Cytokine score for prognostication of newly diagnosed multiple myeloma Free

Introduction Multiple myeloma (MM) is clinically heterogeneous, and therapeutic response is profoundly influenced by the complex cytokine milieu of the bone marrow microenvironment. Unlike most cancers, MM staging incorporates non–tumor-burden markers such as serum albumin, β₂-microglobulin, and LDH, which are prognostically useful but biologically nonspecific. Although individual cytokines (e.g., IL-6, IL-17, TGF-β) have been linked to disease activity, a comprehensive, systems-level assessment comparing an exhaustive list of cytokines, chemokines, and growth factors across large patient cohorts is lacking. Here, we present evidence for an actionable cytokine panel, using gene expression–derived cytokine bioactivity as a surrogate measure.

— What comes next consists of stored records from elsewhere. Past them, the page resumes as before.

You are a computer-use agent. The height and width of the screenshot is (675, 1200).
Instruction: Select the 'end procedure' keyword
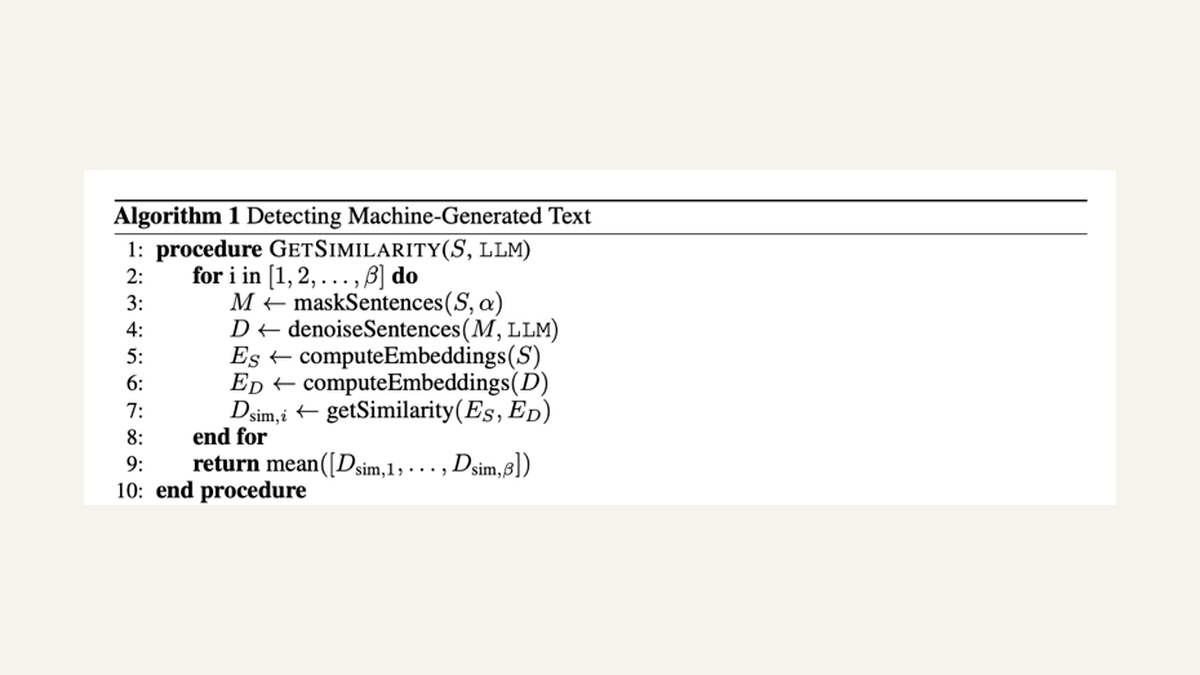coord(231,492)
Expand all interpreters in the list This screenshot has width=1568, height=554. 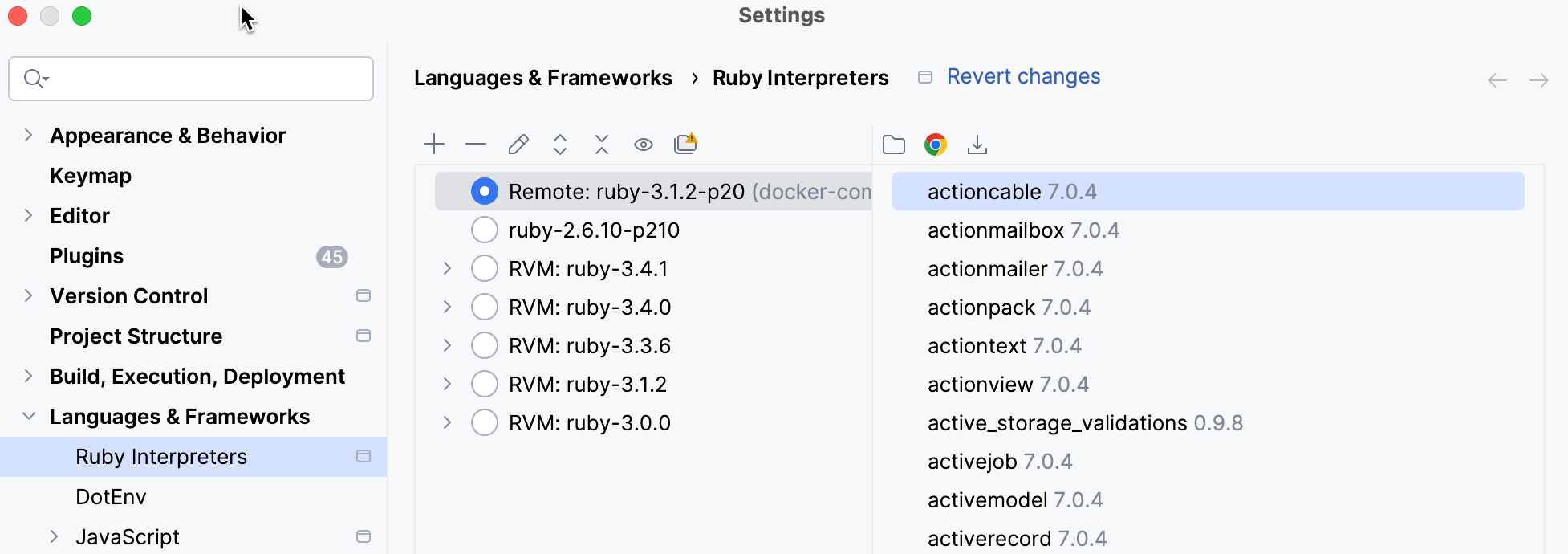[559, 144]
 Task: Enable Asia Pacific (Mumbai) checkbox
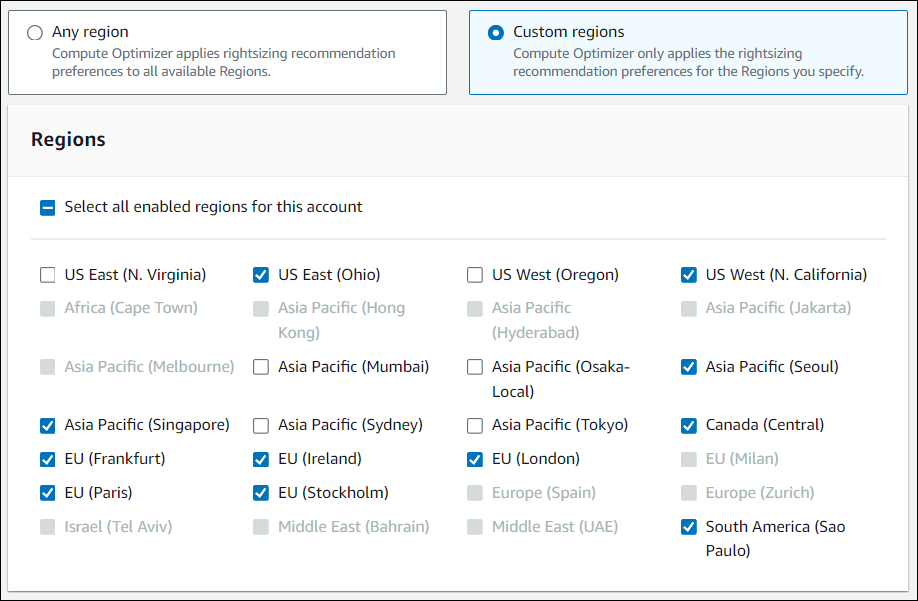[261, 367]
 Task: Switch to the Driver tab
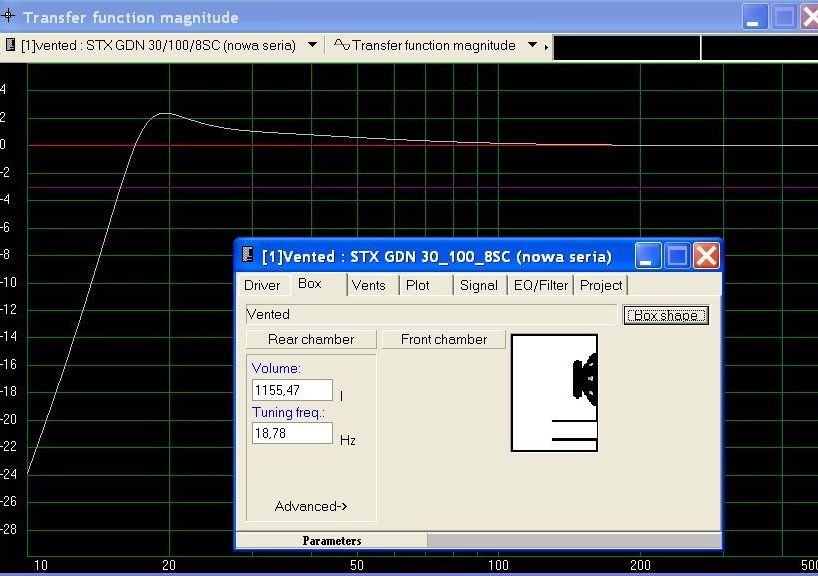click(262, 285)
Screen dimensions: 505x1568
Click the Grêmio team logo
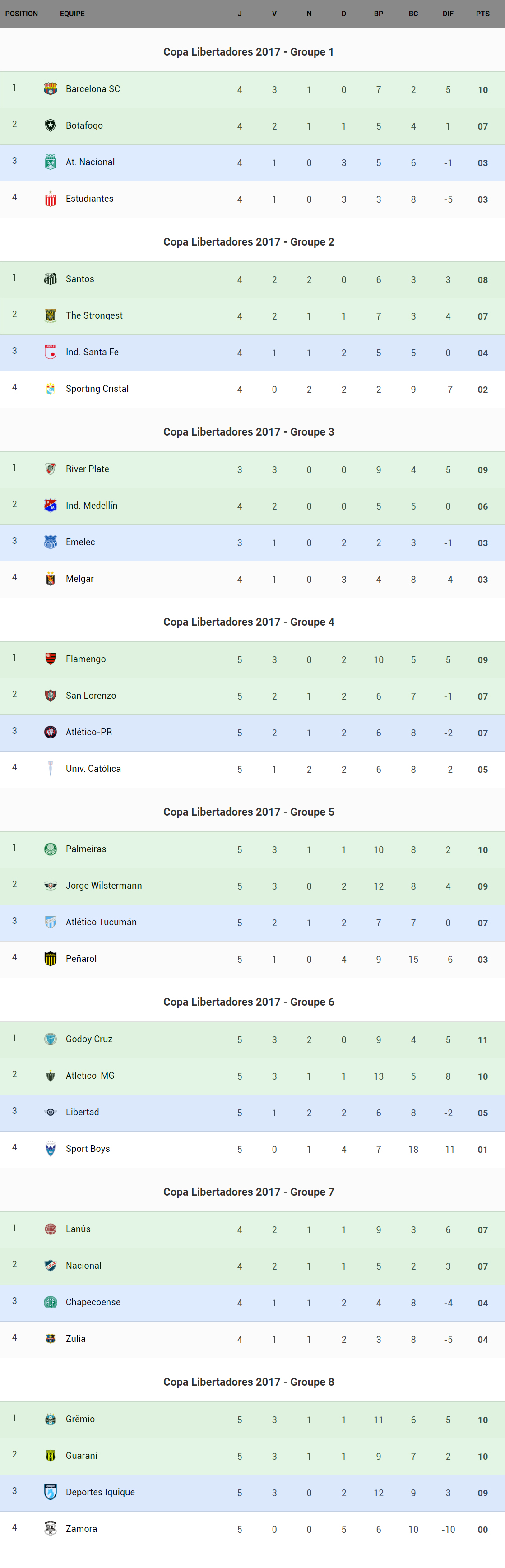(x=51, y=1419)
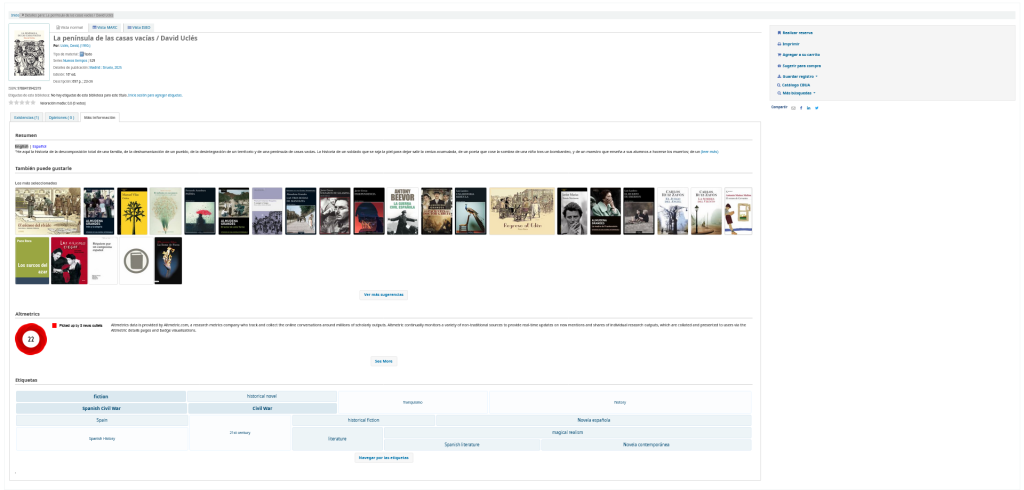The width and height of the screenshot is (1024, 490).
Task: Open the Opiniones tab
Action: (61, 117)
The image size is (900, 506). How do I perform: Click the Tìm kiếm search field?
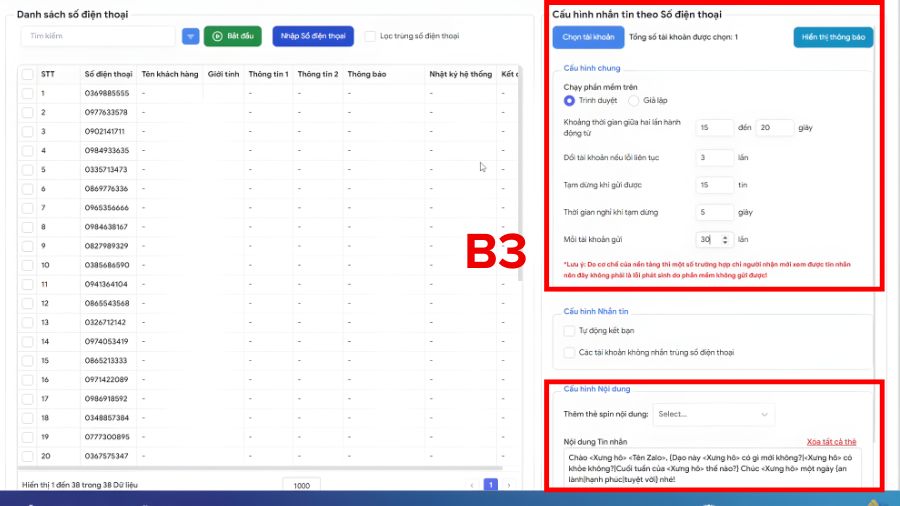(98, 36)
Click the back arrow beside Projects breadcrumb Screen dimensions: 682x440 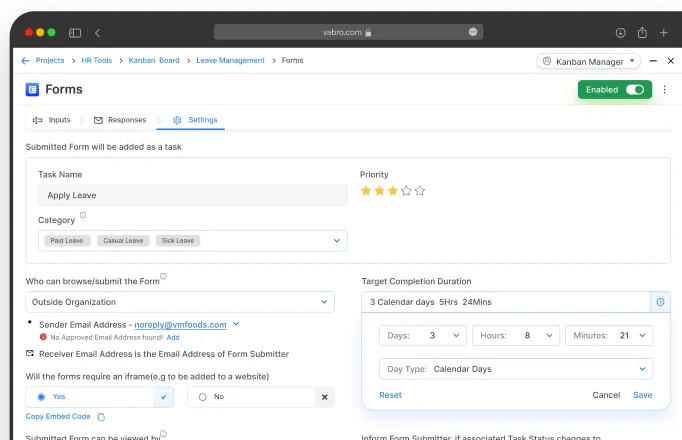25,61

Methods CD138 enriched bone marrow plasma cell RNA-seq, Seq-FISH, and clinical data were obtained from the MMRF CoMMpass study. Data were TMM-normalized, log₂(x + 1) transformed, and mean-centered. Bioactivity scores for 64 cytokines, chemokines, and growth factors were inferred using CytoSig (National Cancer Institute). CytoSig leverages transcriptomic data from over 20,000 samples treated with individual molecules to model gene expression changes of cytokine regulators, targets, and response elements to provide z-scores.

Reverse validation of bioactivity between samples scoring top and bottom quartiles of each cytokine was done using pathway analysis via Gene Set Enrichemnent analysis platform that verifies bioactivity across 7561 well-studied gene sets.(MSigDB C2 2025). Cytokines with upregulation of associated pathways were considered for downstream analyses (Criteria: Normalized enrichment score > 1). Genes were ranked by sign(logFC) × –log₁₀(p), identifying 44 significantly enriched pathways.

Univariate Cox regression identified prognostic cytokines. To account for variable correlation and improve prediction, Elastic Net Cox regression (α = 0.5) was used, combining LASSO (L1) and Ridge (L2) penalties. For biological validation, pathway analysis was done between samples with high vs low serum C-Reactive Protein(CRP). Survival kinetics and clinical characteristics were analyzed for the derived model.

Results A total of 767 NDMM patients were included (median age 63 years, range 27–93); median overall survival (OS) was 44.4 months (IQR 70.9). Revised International Staging System (R2-ISS) distribution was: Stage I 14.7%, II 24.0%, III 34.7%, and IV 6.4%. Based on the International Myeloma Society–International Myeloma Working Group (IMS–IMWG) definition, 32.2% of patients were classified as high-risk.

Supervised analysis identified 30 univariate prognostic cytokines. Elastic Net retained BMP-7, IGF-1, IL-3, NRG1, IL-17A, IL-2, IL-21, and TGF-A (positive coefficients), and IL-4, IL-18, BMP-4, palmitic acid, DHT, and BMP-2 (negative coefficients). In sensitivity analysis, after removing cytokines not passing GSEA validation, the cytokine score (CS) was established using BMP-7, IL-3, TGF-A, IL-17A, BMP-2, IL-18, BMP-4, and IL-4. High serum CRP–associated gene expression was linked to upregulation of IL-17 and BMP pathways and downregulation of IL-4 signaling. Patients with CS ≥ median had higher β2M (p < 0.001) and LDH (p = 0.005); creatinine (p = 0.07) and albumin (p = 0.6) were not significant. CS was higher in patients with del(17p), 1q21 gain, high-risk IGH, t(8;14), and del(1p), and lower in those with hyperdiploidy (all p < 0.01). CS achieved a C-index of 0.67. Median OS was 58.7 months in the high-CS group vs. 102.5 months in the low-CS group (p < 0.001). Adding continuous CS to a model with continuous β2M + continous albumin improved C-index from 0.65 to 0.72. ISS improved from 0.62 to 0.68; R2-ISS from 0.65 to 0.69. A multivariate model with β2M ≥ 5.5, del(1p) + 1q gain, t(4;14), deep del(1p), and del(17p) improved from 0.63 to 0.68 with CS. Discussion These findings require functional validation in patient samples through direct measurement of cytokine levels. BMP-7 remains understudied in MM. Elevated TGF-α, IL-3, and IL-17 promote angiogenesis, bone resorption, and immune dysfunction, while BMP-2 and BMP-4 act as tumor suppressors. IL-18 is being utilised to boost T-cell responses, and IL-4 is consistently reduced in MM.

Conclusion This study provides evidence for a robust, clinically translatable cytokine, chemokine, and growth factor panel. IL-17, IL-4, and BMPs emerged as consistently regulated across all analyses. CS is associated with high-risk disease and inferior survival.